Directions:
In the records below, begin at the line that has "You are a GUI" and stop after the line that has "(845) 942-5791 (2291, 85)"; quote those lines verbatim and nothing more.

Supplied data:
==*==
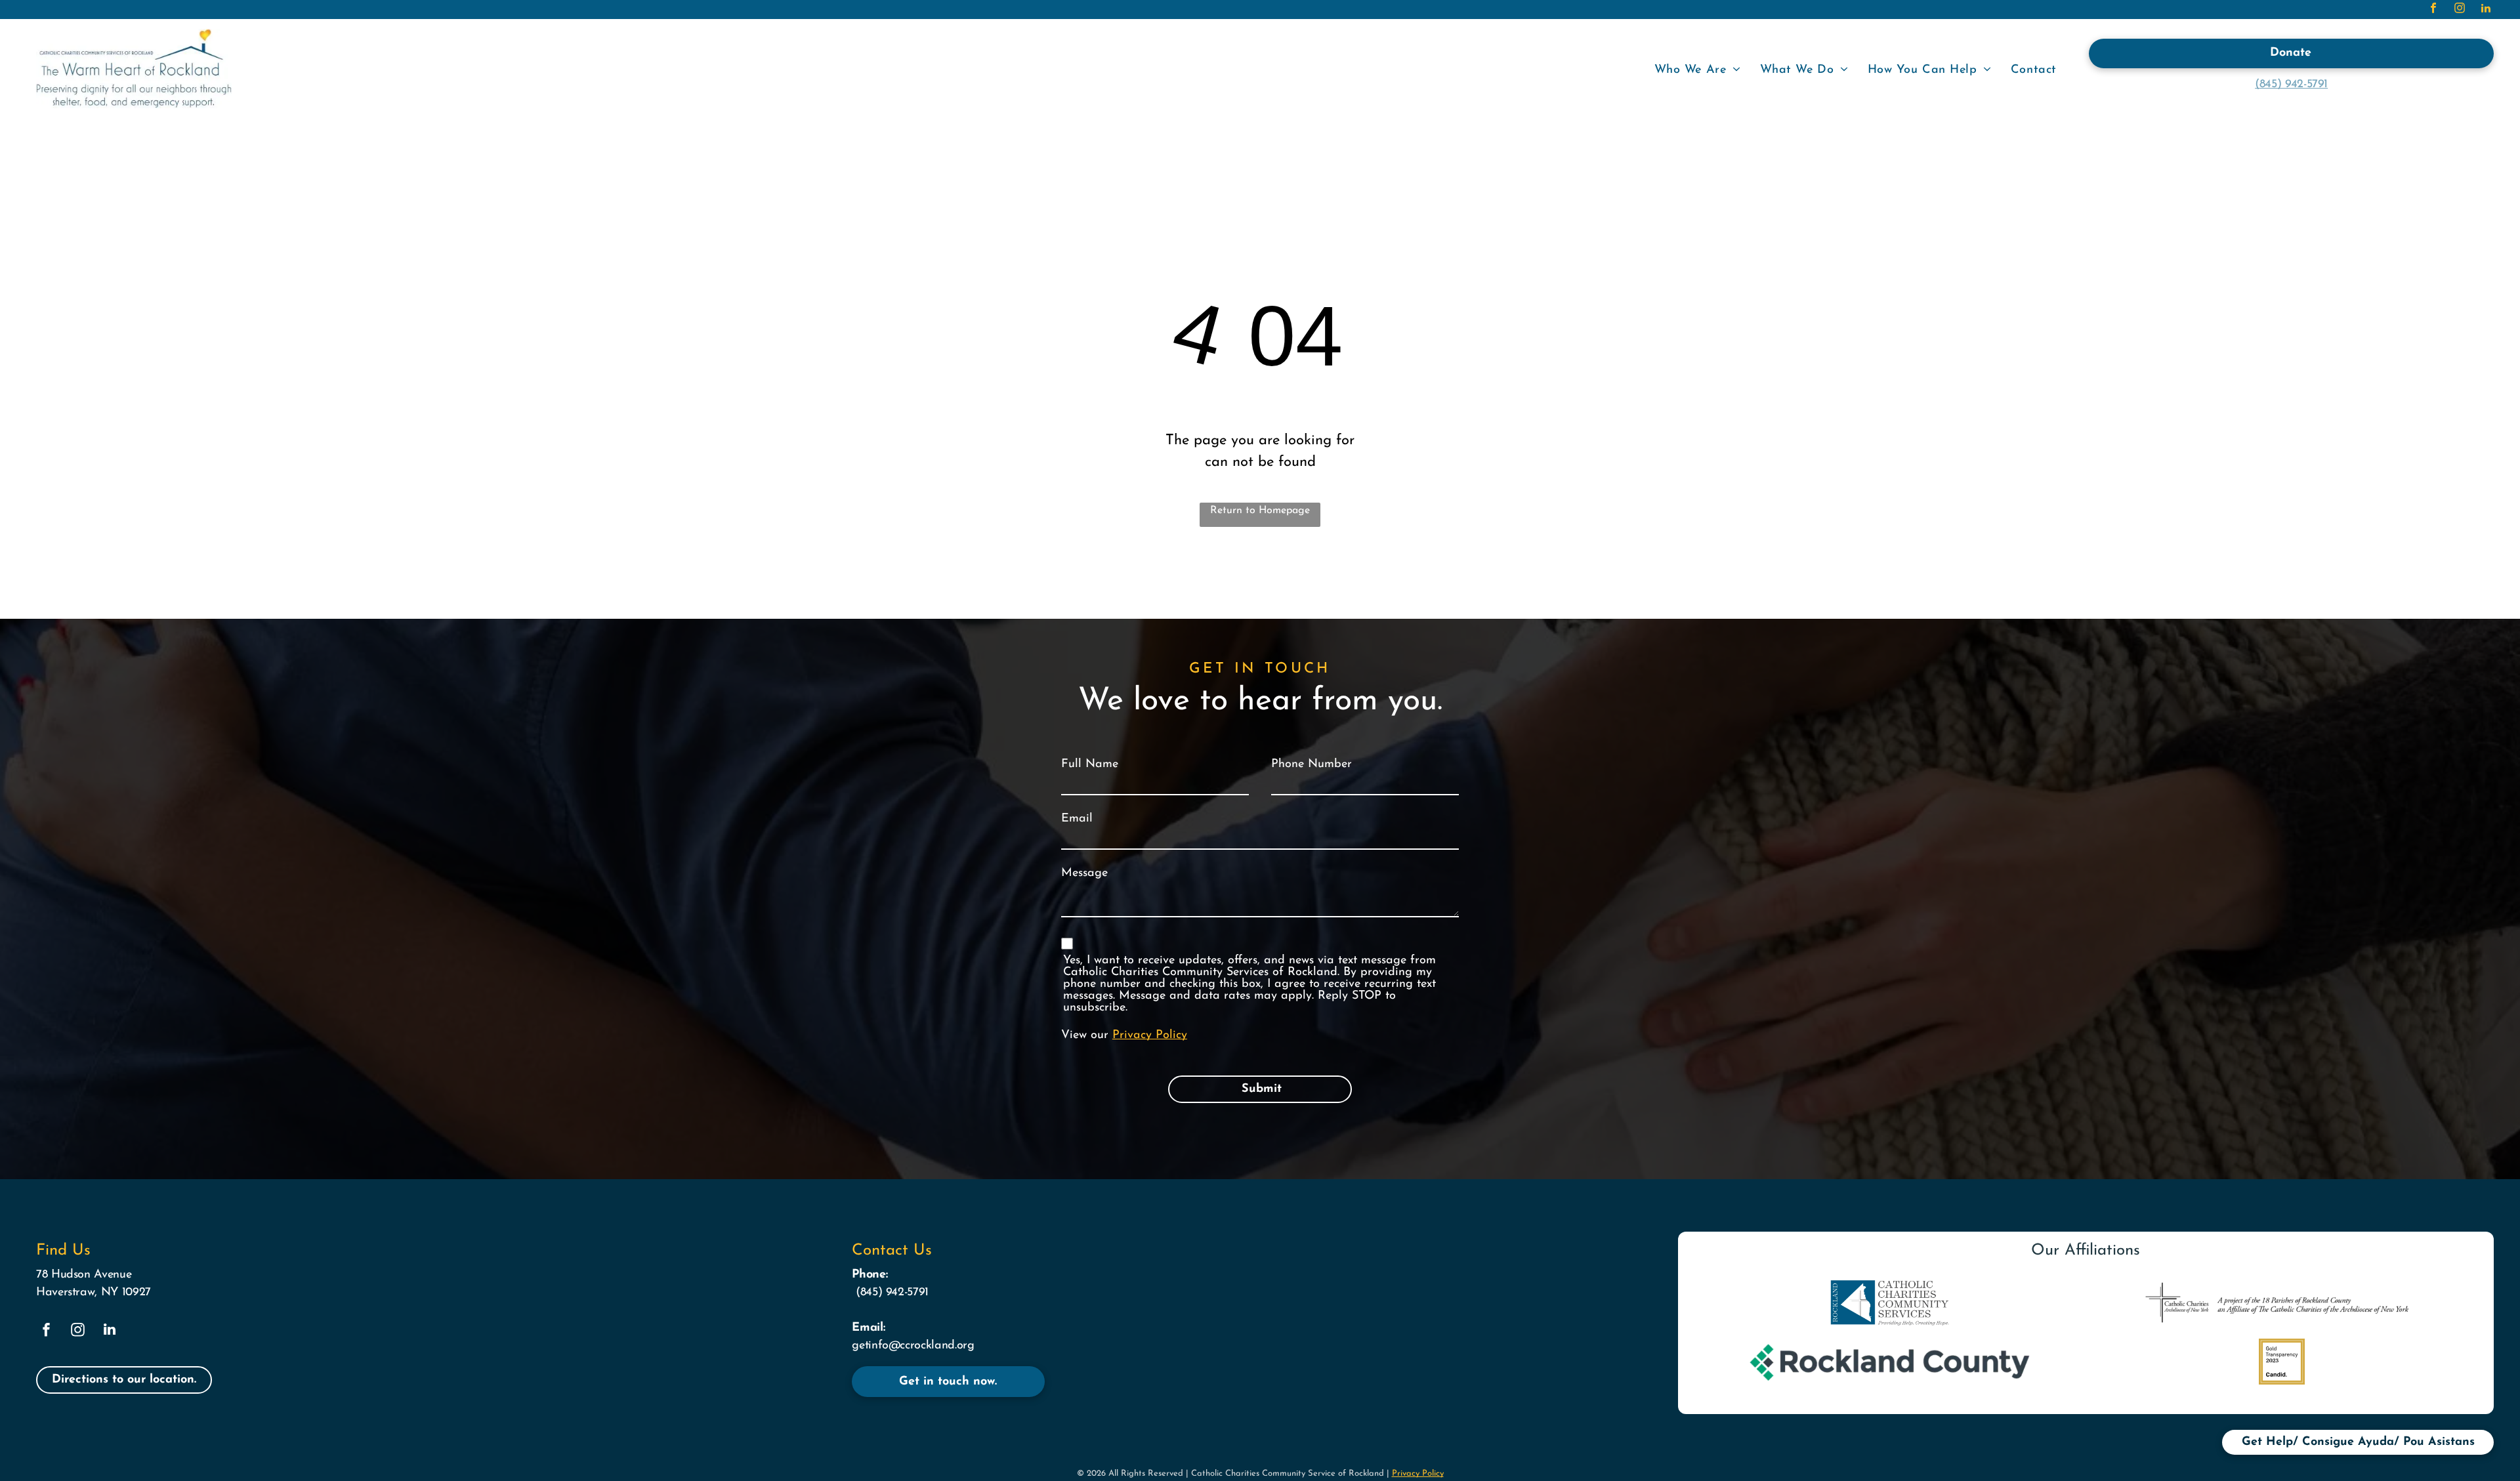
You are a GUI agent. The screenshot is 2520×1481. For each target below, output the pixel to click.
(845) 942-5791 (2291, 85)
==*==
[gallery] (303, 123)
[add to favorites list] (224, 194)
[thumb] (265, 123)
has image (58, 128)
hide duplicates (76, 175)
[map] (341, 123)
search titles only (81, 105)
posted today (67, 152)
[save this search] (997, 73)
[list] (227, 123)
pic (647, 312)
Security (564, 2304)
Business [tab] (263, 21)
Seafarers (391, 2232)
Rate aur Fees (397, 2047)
==*==
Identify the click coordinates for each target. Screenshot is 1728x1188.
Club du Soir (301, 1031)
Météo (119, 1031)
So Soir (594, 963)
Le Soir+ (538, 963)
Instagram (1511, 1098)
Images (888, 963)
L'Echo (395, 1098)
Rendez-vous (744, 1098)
==*==
Answer area:
You are a GUI agent. The screenshot is 2520×1481. For each target below, output the pixel to click.
(845) 942-5791 (2291, 85)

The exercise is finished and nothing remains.